Une note d’information publiée par Eye for Business et commandée par l’EnerGeo Alliance en mai 2024 propose un certain nombre de réformes politiques visant à rationaliser le développement de l’énergie en Afrique du Sud. L’EnerGeo Alliance est une alliance commerciale mondiale pour l’industrie des géosciences de l’énergie, qui représente des entreprises de géosciences, des innovateurs et des développeurs d’énergie. Les mesures recommandées dans le document comprennent des réformes bien pensées qui pourraient rapidement stimuler les investissements dont le pays a tant besoin :
- Mettre en œuvre des politiques claires et stables qui soutiennent le développement et l’intégration du gaz naturel dans le secteur de l’énergie.
- Combler les lacunes politiques concernant les nouvelles sources de gaz et créer des incitations à l’investissement dans l’infrastructure gazière.
- Rationaliser les processus d’autorisation et de consultation des études géoscientifiques afin de fournir des données essentielles à l’identification et au développement des ressources nationales en gaz naturel.
- Offrir une certitude aux promoteurs de projets qui ont reçu les droits d’exploration et les autorisations environnementales nécessaires.
- Envisager une évaluation normalisée et coordonnée des incidences sur l’environnement et des consultations afin de renforcer la confiance de toutes les parties prenantes et de réduire les évaluations et consultations redondantes.
- Lancer des cycles réguliers d’octroi de licences pour les activités d’exploration en mer afin d’offrir des possibilités d’investissement et de renforcer la concurrence.
- Étendre la validité des droits de reconnaissance afin d’offrir aux promoteurs de projets une plus grande souplesse dans l’acquisition de données sismiques, même lorsque les conditions météorologiques et les sensibilités environnementales entraînent des ralentissements
- Donner la priorité à la construction de terminaux GNL et d’autres infrastructures nécessaires à l’importation, au stockage et au transport du gaz naturel.
- Établir un calendrier précis détaillant la manière dont le gaz naturel peut apporter une valeur ajoutée dans un avenir immédiat, bien avant que les énergies renouvelables ne deviennent disponibles.
- Établir des normes de sécurité strictes et des calendriers d’entretien réguliers pour les infrastructures gazières afin d’atténuer les risques et de garantir l’intégrité opérationnelle à long terme.
Pour développer ce dernier point, s’il est important pour le développement économique de fournir un environnement favorable aux investisseurs, toute société avisée doit également prendre des mesures pour se protéger contre les abus dus à une réglementation laxiste ou inexistante qui peut compromettre les infrastructures pétrolières et gazières.

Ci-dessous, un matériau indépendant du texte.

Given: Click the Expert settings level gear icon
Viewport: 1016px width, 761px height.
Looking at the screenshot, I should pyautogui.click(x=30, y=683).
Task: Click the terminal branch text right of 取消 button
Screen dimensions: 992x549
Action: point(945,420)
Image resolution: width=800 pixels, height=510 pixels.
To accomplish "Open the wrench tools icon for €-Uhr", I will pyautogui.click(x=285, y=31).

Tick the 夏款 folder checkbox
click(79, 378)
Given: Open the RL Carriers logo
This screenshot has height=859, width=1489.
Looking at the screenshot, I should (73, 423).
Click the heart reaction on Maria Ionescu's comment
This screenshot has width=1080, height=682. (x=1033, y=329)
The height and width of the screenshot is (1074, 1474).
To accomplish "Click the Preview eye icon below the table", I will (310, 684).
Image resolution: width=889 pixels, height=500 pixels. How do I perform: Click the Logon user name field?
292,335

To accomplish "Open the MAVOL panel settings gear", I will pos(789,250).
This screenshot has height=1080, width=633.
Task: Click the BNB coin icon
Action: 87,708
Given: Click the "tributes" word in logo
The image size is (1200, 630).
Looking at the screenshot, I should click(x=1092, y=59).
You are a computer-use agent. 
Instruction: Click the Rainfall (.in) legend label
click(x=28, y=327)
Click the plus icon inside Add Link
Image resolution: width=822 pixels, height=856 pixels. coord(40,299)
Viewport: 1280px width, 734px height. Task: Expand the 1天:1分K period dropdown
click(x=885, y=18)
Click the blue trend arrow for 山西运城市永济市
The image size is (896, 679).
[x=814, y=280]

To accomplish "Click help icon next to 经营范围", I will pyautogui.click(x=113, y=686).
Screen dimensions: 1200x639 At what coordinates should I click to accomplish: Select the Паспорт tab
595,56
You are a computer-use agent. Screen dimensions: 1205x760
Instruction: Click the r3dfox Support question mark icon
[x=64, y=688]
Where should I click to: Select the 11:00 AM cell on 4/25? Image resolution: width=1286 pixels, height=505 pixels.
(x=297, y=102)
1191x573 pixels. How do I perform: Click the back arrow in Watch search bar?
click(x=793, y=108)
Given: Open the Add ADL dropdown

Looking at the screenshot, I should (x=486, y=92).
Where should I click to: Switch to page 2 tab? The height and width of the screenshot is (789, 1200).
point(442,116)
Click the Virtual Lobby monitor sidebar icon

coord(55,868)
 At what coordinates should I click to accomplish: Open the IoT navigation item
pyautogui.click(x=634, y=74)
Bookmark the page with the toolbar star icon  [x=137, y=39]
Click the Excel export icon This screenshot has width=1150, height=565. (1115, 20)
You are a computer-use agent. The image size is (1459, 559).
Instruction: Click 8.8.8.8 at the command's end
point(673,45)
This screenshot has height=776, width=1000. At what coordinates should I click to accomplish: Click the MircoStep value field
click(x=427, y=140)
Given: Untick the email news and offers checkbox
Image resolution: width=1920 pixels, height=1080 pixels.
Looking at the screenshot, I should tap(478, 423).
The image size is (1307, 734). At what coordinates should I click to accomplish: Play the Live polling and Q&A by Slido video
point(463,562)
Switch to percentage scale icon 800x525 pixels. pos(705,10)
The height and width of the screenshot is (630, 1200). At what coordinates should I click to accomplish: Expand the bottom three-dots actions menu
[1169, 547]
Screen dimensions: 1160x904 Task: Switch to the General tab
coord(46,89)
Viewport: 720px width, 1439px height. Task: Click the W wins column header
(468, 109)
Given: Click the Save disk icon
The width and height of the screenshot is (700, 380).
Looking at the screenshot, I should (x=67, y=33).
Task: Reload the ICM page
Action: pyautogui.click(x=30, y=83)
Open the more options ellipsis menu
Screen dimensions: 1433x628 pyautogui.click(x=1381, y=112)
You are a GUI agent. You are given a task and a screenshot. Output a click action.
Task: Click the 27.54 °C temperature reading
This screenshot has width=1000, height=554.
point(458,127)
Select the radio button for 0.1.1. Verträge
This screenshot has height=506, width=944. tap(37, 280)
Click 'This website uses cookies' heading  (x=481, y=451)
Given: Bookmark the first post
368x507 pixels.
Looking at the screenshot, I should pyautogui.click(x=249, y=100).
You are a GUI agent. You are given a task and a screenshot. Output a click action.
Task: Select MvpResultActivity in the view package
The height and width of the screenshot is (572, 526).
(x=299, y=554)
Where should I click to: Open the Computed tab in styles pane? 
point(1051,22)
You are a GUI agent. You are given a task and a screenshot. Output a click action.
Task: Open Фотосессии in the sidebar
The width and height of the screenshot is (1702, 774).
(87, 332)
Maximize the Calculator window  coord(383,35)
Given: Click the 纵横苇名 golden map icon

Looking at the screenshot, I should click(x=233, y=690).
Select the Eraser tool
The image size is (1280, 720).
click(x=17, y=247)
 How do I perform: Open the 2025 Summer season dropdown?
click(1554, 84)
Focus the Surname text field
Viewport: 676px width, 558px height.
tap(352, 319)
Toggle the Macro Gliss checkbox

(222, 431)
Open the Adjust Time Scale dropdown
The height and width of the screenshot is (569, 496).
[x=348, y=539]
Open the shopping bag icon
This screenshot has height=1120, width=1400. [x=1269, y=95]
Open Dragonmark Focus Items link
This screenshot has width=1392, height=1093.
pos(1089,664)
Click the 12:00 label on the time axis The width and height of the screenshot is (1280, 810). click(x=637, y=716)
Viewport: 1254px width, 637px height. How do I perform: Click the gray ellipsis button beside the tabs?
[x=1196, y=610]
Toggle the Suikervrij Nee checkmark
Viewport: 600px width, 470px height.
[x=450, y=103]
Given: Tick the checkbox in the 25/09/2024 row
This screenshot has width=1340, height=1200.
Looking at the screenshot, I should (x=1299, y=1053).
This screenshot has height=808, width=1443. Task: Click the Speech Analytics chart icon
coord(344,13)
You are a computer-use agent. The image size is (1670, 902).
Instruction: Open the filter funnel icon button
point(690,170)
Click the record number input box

Un approvisionnement stable en énergie n’est possible que si les règles de sécurité et de sûreté sont respectées et appliquées de manière cohérente.
La demande nationale en énergie devant tripler d’ici 2040, l’Afrique du Sud doit planifier judicieusement l’expansion et la stabilisation de son approvisionnement en énergie, tant importée que domestique, tout en respectant les préoccupations fondées concernant le futur changement climatique. Le gaz naturel est le combustible le plus fiable, le plus efficace, le plus abondant et le moins carboné pour combler le fossé qui nous sépare d’un avenir entièrement renouvelable. Si nous voulons l’utiliser de manière responsable, nous devons d’abord mettre en place une politique solide, sensée et transparente pour faciliter la tâche de tous ceux qui souhaitent voir l’Afrique du Sud prospérer dans les décennies à venir.